Isn’t that kind of great?

And now the actual poem. Or actually, this week it’s not an actual poem. Rather, this is a segment from the beginning of Jonathan Franzen’s The Corrections, whose language and progression I found to be somewhat poetic. Originally it was in paragraph form, but it broke down fairly easily into stanzas.

"The Seniors in St. Jude"

Nobody laughed at seniors in St.
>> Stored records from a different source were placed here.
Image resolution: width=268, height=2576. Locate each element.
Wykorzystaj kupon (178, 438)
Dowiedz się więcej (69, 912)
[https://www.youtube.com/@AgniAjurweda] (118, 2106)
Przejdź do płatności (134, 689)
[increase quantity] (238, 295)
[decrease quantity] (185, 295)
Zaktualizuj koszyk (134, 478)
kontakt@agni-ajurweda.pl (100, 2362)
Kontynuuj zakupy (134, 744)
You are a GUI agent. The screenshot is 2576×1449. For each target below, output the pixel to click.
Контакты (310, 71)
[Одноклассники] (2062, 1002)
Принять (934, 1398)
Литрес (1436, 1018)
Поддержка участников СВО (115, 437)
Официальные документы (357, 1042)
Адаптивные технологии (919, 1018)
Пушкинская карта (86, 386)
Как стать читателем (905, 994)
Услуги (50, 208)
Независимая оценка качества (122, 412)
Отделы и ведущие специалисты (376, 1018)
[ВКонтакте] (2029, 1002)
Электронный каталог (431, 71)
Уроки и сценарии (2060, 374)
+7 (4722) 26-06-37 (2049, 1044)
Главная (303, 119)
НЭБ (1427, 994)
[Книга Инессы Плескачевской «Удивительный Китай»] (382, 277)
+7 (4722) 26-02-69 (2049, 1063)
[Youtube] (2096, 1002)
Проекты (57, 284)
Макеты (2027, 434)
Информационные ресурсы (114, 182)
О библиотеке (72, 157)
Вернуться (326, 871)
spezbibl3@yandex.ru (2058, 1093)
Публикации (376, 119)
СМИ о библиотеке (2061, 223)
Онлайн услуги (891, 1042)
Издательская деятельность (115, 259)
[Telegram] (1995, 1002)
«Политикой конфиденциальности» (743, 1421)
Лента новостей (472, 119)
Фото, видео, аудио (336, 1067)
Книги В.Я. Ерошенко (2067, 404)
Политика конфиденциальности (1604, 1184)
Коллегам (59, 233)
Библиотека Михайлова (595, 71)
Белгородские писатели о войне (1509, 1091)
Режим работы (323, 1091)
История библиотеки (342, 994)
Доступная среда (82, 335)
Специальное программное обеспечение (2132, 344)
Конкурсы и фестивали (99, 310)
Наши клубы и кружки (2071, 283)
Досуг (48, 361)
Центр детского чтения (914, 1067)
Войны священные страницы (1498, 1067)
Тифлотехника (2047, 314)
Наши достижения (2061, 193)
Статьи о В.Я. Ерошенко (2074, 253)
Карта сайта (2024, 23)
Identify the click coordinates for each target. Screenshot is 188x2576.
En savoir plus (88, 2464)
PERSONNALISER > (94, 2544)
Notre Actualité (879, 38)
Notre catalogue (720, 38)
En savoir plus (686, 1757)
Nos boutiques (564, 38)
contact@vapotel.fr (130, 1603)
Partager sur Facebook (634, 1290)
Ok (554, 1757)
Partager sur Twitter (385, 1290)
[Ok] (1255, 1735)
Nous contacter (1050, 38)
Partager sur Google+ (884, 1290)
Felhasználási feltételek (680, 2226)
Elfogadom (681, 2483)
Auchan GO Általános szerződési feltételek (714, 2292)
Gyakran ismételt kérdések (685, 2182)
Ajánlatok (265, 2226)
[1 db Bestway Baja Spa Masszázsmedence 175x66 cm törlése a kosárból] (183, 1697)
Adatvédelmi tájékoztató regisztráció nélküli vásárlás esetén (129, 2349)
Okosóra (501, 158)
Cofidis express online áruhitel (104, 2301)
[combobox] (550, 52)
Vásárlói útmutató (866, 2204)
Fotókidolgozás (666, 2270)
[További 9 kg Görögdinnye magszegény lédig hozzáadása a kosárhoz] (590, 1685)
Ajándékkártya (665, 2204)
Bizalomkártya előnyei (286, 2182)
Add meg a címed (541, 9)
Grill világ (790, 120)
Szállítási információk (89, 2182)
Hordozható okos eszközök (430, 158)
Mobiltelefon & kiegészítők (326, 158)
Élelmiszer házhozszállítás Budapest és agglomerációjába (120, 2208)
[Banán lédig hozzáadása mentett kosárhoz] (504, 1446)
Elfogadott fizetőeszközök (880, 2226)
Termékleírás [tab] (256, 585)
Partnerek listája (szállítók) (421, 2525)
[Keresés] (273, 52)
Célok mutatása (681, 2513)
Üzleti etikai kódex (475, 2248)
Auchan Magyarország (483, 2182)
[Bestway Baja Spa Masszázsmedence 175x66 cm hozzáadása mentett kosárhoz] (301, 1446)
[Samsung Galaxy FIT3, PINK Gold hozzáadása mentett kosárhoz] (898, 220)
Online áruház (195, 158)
Jude.

Whole economies, whole cohorts, depended on them.
The installers and maintainers of home security systems,
The wielders of feather dusters and complicated vacuums,
The actuaries and fund managers, the brokers and tellers
The sellers of sphagnum moss and nonfat cottage cheese and nonalcoholic beer
And aluminum stools for sitting in the bathtub with

The suppliers of chicken cordon bleu or veal Parmesan
And salad and dessert in a fluorescently lit function room at $13.95 a head for Saturday night bridge clubs

The sitters who knitted while their charges dozed under afghans,
The muscular LPNs who changed diapers in the night,
The social workers who recommended the hiring of the LPNs,
The statisticians who collated data on prostate cancer and memory and aging,
The orthopedists and cardiologists and oncologists and their nurses
Receptionists and bloodworkers,
The pharmacists and opticians,
The performers of routine maintenance on American-made sedans with inconceivably low odometer readings

The blue-uniformed carriers of Colonial-handicrafts catalogues and pension checks,
The bookers of tours and cruises and flights to Florida,
The projectionists of PG-rated movies at theaters with Twilight Specials,
The drafters of wills and the executors of irrevocable trusts,
The radio patrolmen who responded to home-security false alarms and wrote tickets for violating minimum-speed postings on expressways,

The elected state officials who resisted property-tax reassessment,
The elected national representatives who kept the entitlements flowing

The clergy who moved down corridors saying prayers at bedsides,
The embalmers and cremators,
The organists and florists,
The drivers of ambulances and hearses,
The engravers of marble markers

and the operators of gas-powered Weed Whackers who swept across the cemeteries in their pollen masks and protective goggles and who once in a long while suffered third degree burns over half their bodies when the motors strapped to their backs caught fire.